From the entries that follow, reproduce exactly and only the lines from the line with "Clear the network request log" to the line with "This screenshot has width=815, height=644.", endpoints included.

_Material provided_.
--- START ---

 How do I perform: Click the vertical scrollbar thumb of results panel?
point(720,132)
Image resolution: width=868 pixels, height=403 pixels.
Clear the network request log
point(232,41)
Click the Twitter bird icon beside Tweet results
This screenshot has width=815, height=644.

--- END ---
--- START ---

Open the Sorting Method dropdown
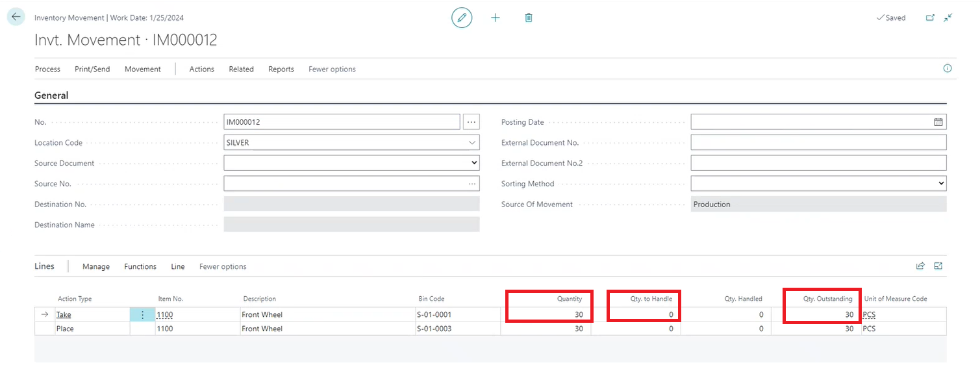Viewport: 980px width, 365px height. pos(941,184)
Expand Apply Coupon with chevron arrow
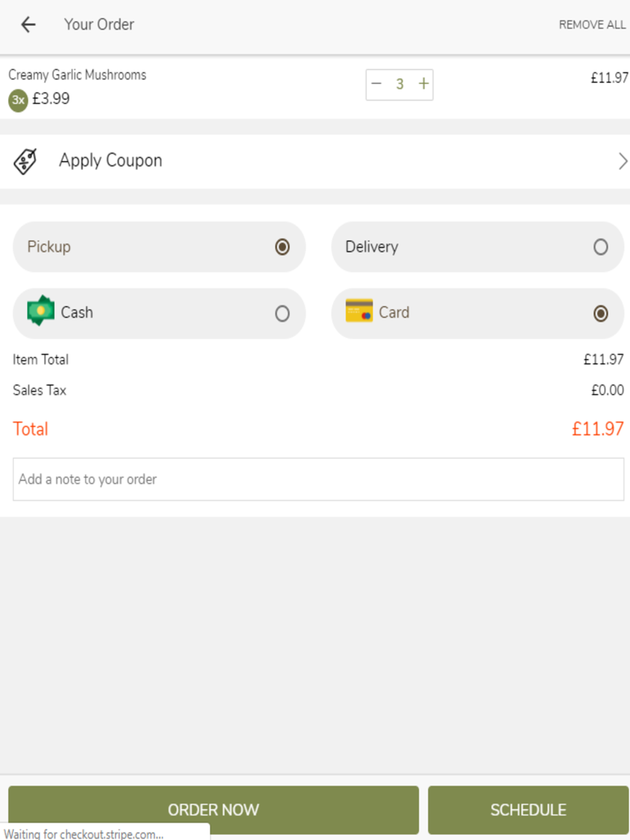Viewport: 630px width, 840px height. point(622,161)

--- END ---

_Exercise output_.
Clear the network request log
point(232,41)
Click the Twitter bird icon beside Tweet results
This screenshot has width=815, height=644.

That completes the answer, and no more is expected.